Scientific, Medical, and Regulatory Writing Services

Product development in a highly regulated environment requires clear, concise, and convincing scientific, medical, and regulatory documents. Intertek’s toxicology and regulatory affairs experts have diverse scientific knowledge and extensive pharmaceutical development experience to produce custom, concise, and well-positioned documents. Based on our product development and regulatory experience, we are able to prepare a diverse range of medical and pharmaceutical documents to address the needs of various stakeholders, including clinical investigators, IRBs, medical monitors, study coordinators, and regulatory reviewers.

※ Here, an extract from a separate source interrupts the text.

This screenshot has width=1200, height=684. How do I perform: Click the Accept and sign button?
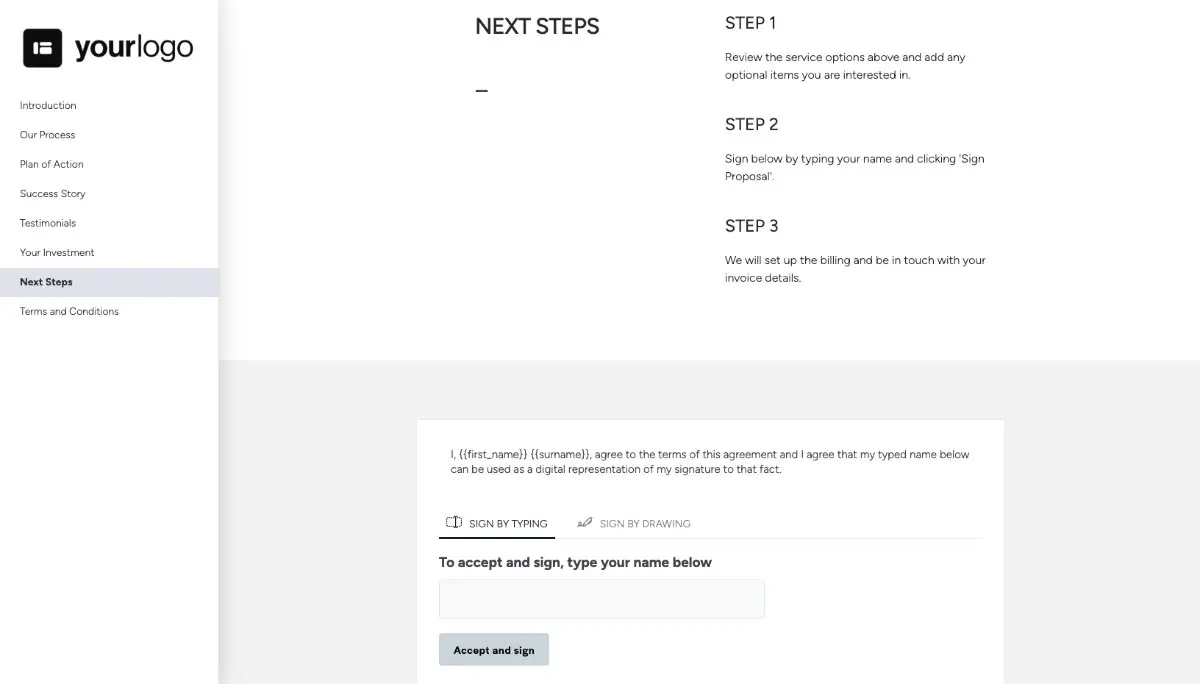(493, 649)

Intertek can assist your company with the authoring of a wide variety of nonclinical and clinical regulatory documents. Data are positioned and rationales soundly described to produce dossiers, white papers, and brochures that effectively communicate findings and results, including:

• Investigators’ Brochures, including first-in-human to late-stage drug-development brochures;
• Preparation of CMC (Quality, manufacturing), nonclinical, and clinical sections for CTD Modules 2 and 3 to support global submissions;
• Preparation of IND and NDA/BLA annual reports (DSURs, etc.);
• Literature-based regulatory submissions (including literature searches, GRADE/Rob2 assessments of published clinical studies, etc.)
• Nonclinical and clinical data summaries for multiple purposes (e.g. Regulatory documents, Board presentations, press releases, etc.)
• Orphan Drug, Fast Track, Breakthrough Therapy, and QIDP Designation Requests, and Pediatric Study Plans;
• White papers, including literature searches and reviews.

Our team of experienced writers specializes in translating complex research data into comprehensible and persuasive documents. Our commitment to quality and accuracy ensures that your documents are positioned for regulatory compliance and success.